Profiles and spatial location of vocal fold (VF) mesenchymal cells (MSs). (A) Uniform Manifold Approximation and Projection of VF MSs (upper) and a schematic diagram of the distribution of MS1–3. (B) Violin plots of the overlapping gene markers in MS cells. (C) Dot plot of the top gene markers expressed by MSs. The size and colour are illustrated in the same way as in Figure 1. (D–F) Mapping of MS subpopulations. (D1) The MS1 cells with irregular shape in the centre of the ring‐like structure. (D2) The MS2 cells in the outer layer of the rings. (E, E1) The MS3 cells in the middle circle of the rings. (F, F1).

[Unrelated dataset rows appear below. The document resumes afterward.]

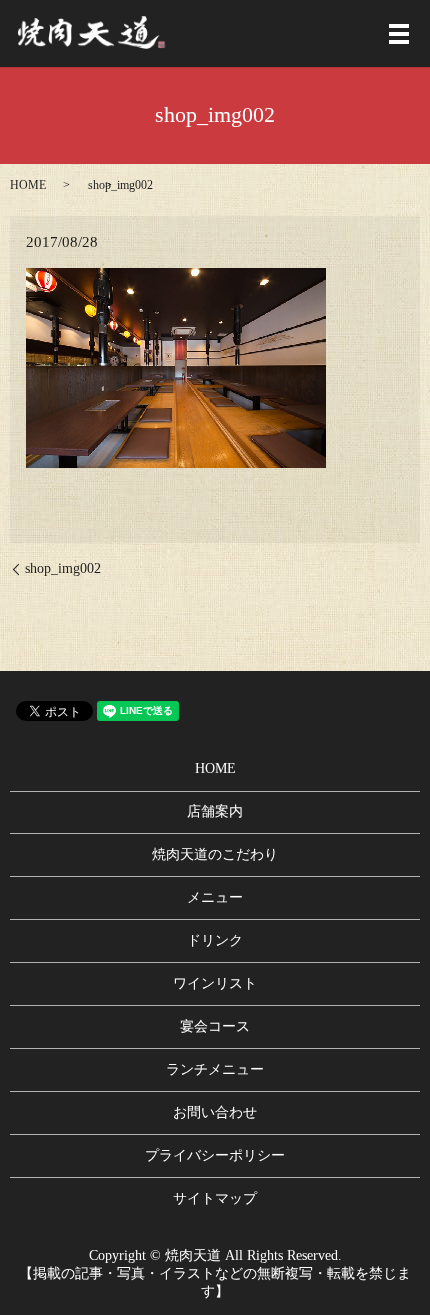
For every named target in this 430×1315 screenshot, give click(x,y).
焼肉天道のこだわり (215, 854)
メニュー (215, 897)
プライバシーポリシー (215, 1155)
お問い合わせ (215, 1112)
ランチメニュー (215, 1069)
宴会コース (215, 1026)
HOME (28, 185)
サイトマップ (215, 1198)
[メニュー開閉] (399, 34)
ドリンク (215, 940)
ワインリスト (215, 983)
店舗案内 (215, 811)
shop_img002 (63, 568)
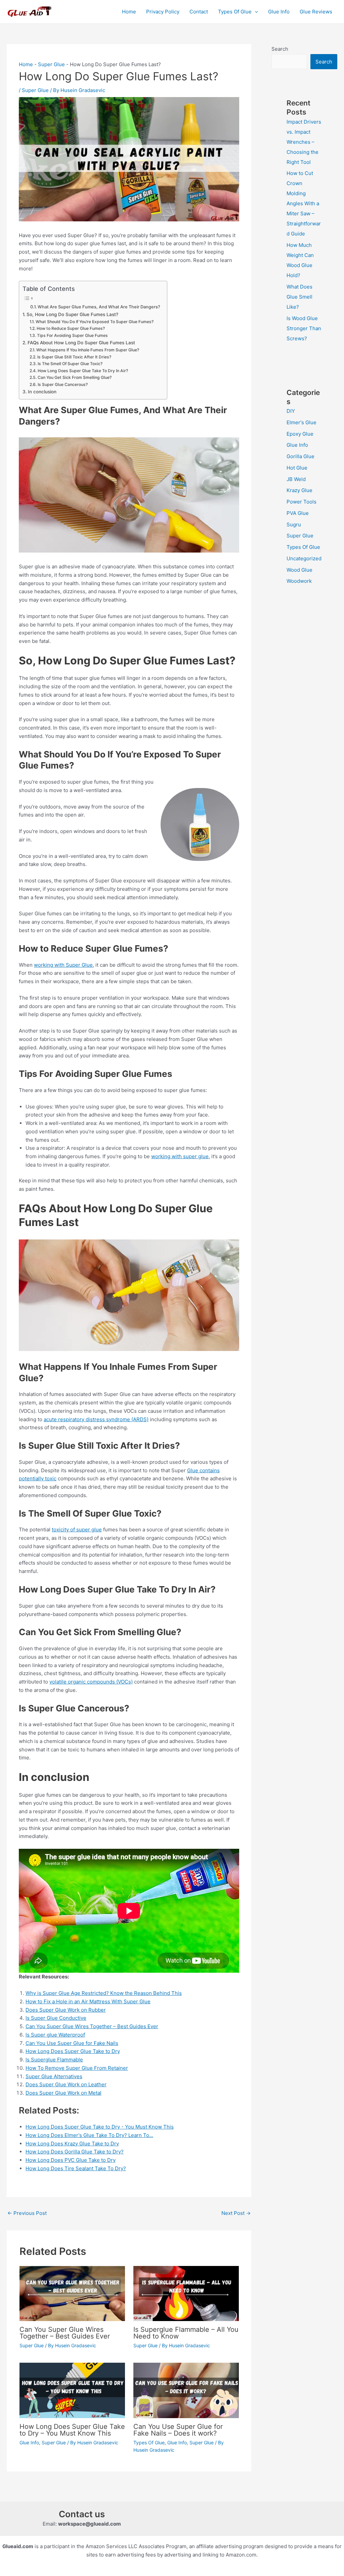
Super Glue (51, 64)
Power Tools (301, 501)
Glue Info (279, 11)
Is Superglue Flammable (54, 2059)
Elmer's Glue (301, 422)
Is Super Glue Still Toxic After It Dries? (74, 356)
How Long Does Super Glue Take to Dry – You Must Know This (72, 2429)
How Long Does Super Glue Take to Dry (73, 2051)
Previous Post (27, 2213)
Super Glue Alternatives (54, 2076)
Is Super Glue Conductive (56, 2018)
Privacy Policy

The pericyte MS4 cells together with the ECs form the blood vessels in the anterior commissure of the VF. (G) Scatter plot of the expression intensity of the top gene markers in MS cells (upper half) and lowly expressed markers in MSs (lower half).

FIGURE 6

Cellular interactions and microstructure of rat vocal fold (VF). (A) Uniform Manifold Approximation and Projection for VF epithelial cells, VF mesenchymal cells (MSs) and VF endothelial cells. (B1) Chord plot for Collagen signalling with the relative contribution of its ligand‐receiver pairs below. (B2) Chord plot for Laminin signalling with the relative contribution of its ligand‐receiver pairs below. (B3) Chord plot for WNT signalling with the relative contribution of its ligand‐receiver pairs below. (B4) Chord plot for NOTCH signalling with the relative contribution of its ligand‐receiver pairs below. (C) Diagram of VF structure, including the anatomy of rat VFs (coronal position), and a schematic of the anterior commissure, anterior Macula Flava, posterior Macula Flava and the interstitial space between the thyroarytenoid muscle and the arytenoid cartilage. (C) Diagram of VF structure, including the anatomy of rat VFs (coronal position) and a schematic of cell arrangement in the anterior commissure, anterior Macula Flava, posterior Macula Flava and the interstitial space between the thyroarytenoid muscle and the arytenoid cartilage.